_Information provided:_

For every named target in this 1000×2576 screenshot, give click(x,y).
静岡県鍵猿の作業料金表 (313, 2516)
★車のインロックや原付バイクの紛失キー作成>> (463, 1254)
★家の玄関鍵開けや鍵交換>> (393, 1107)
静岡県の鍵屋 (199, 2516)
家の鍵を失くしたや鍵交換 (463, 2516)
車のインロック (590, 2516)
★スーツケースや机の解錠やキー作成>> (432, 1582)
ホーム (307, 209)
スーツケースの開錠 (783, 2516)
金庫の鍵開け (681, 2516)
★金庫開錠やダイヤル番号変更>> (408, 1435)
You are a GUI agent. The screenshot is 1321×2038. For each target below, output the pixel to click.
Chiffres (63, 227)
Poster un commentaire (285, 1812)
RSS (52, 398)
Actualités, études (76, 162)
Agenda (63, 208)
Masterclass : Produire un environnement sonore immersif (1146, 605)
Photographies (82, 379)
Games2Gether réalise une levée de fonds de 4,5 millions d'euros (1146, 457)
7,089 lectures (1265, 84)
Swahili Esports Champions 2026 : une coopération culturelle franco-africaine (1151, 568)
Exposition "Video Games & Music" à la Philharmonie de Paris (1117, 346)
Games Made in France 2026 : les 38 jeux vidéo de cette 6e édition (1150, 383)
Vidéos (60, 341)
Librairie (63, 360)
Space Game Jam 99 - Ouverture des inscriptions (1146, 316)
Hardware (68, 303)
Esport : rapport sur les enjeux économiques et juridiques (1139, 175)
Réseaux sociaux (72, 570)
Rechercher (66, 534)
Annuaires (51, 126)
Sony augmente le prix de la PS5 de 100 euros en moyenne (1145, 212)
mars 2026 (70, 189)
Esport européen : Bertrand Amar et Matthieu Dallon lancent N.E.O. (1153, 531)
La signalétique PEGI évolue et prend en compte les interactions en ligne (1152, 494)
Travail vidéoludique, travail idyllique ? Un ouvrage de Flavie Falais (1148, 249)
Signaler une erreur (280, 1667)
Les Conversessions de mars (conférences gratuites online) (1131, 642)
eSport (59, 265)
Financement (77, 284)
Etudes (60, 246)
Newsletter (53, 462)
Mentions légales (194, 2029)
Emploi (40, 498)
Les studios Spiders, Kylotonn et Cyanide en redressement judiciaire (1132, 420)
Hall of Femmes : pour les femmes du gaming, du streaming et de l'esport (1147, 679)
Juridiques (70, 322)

_Exercise details:_ Locate every row above that contains the word "screenshot" and copy each of those rows in full.

_The completed task:_
For every named target in this 1000×2576 screenshot, give click(x,y).
You are a GUI agent. The screenshot is 1321×2038. For each target below, output the pixel to click.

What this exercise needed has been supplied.